Orbene, alla stregua dei principi sopra esposti, le censure revocatorie esposte dalla ricorrente sono tutte inammissibili, le stesse involgendo profili valutativi operati dal giudice di legittimità, allorchè questi ha considerato inammissibile – e non esaminato nel merito – come pure erroneamente prospettato dalla ricorrente – il ricorso principale.

Tali valutazioni in ordine alla carenza dell’esposizione del fatto, alla compiuta esposizione dei motivi ed alla articolazioni di censure comunque inammissibili per difetto di specificità, analiticità o per insussistenza dei presupposti di fatto sulla base delle quali si fondavano, si sottraggono al sindacato in sede di revocazione, come detto limitato alla censura di errori percettivi da parte del giudice, anche di legittimità, ma non già di censure che involgono, per converso, la valutazione giuridica, anche per gli aspetti di natura processuale.

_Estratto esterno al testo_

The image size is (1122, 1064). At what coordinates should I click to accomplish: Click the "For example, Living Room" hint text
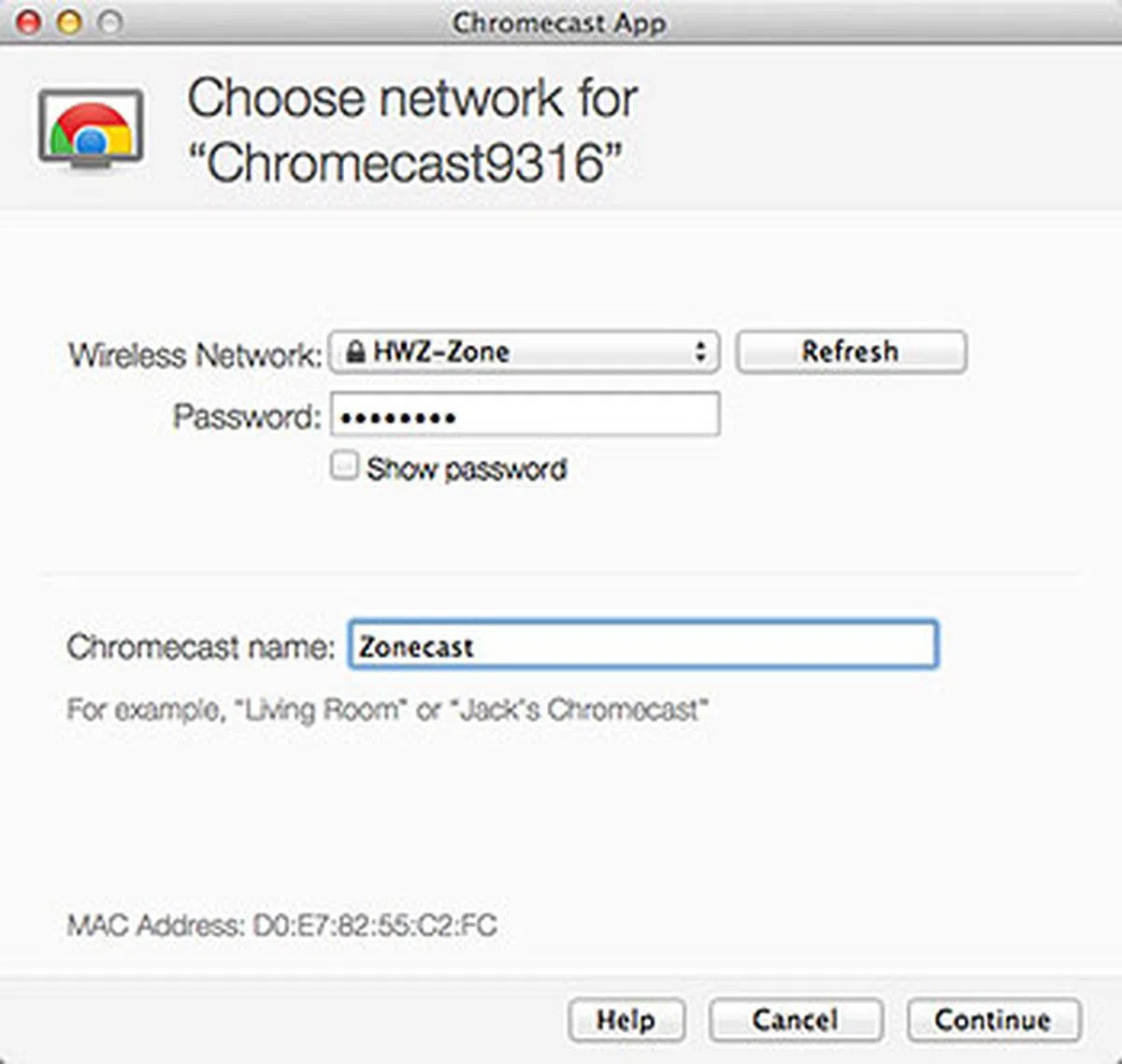[x=387, y=710]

In conclusione, nel caso di specie non si ravvisa alcun errore di fatto da parte del giudice di legittimità, ponendo il ricorrente in discussione, con tutte le censure, l’attività valutativa compiuta dalla sentenza qui impugnata, tanto risultando sufficiente a confutare gli ulteriori profili difensivi esposti in memoria dalla ricorrente.

Il ricorso è pertanto inammissibile.

Le spese seguono la soccombenza, dando atto ai sensi del D.P.R. n. 115 del 2002, art. 13, comma 1 quater, della sussistenza dei presupposti per il versamento da parte della controricorrente dell’ulteriore importo a titolo di contributo unificato pari a quello dovuto per il ricorso principale a norma del D.P.R. n. 115 del 2002, art. 13, comma 1 bis, comma 1 quater.

P.Q.M.

Dichiara inammissibile il ricorso.

Condanna la ricorrente al pagamento delle spese del giudizio che liquida in favore del controricorrente in Euro 4000,00 per compensi, oltre spese generali nella misura del 15% dei compensi.

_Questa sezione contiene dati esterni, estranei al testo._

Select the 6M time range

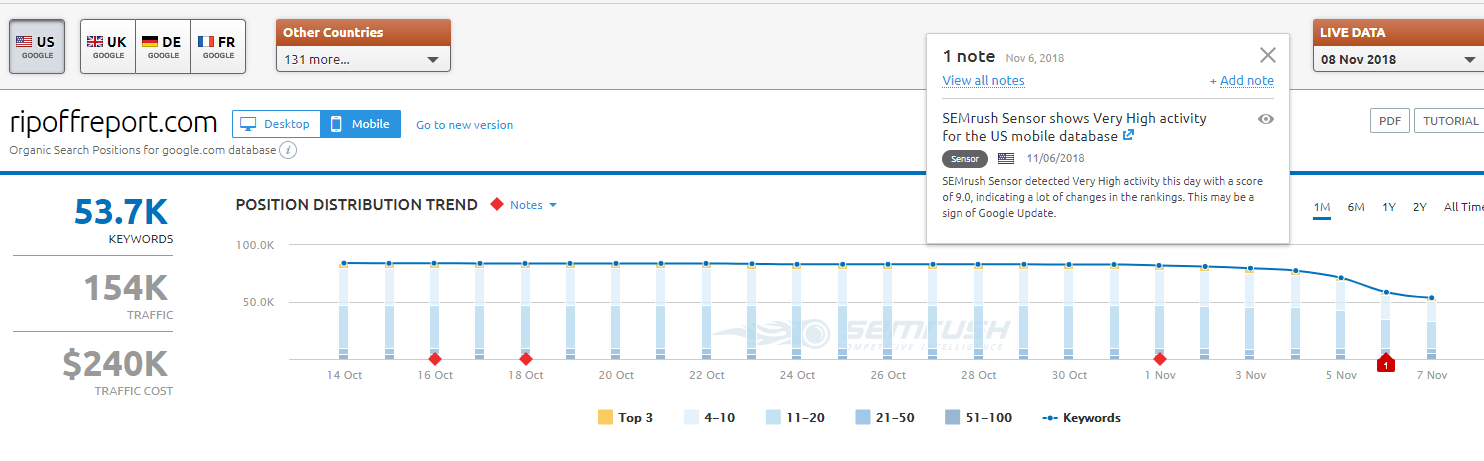click(x=1356, y=207)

Dà atto ai sensi del D.P.R. n. 115 del 2002, art. 13, comma 1 quater, della sussistenza dei presupposti per il versamento da parte della controricorrente dell’ulteriore importo a titolo di contributo unificato pari a quello dovuto per il ricorso principale a norma del D.P.R. n. 115 del 2002, art. 13, comma 1 bis, comma 1 quater.

Così deciso in Roma, il 30 gennaio 2019.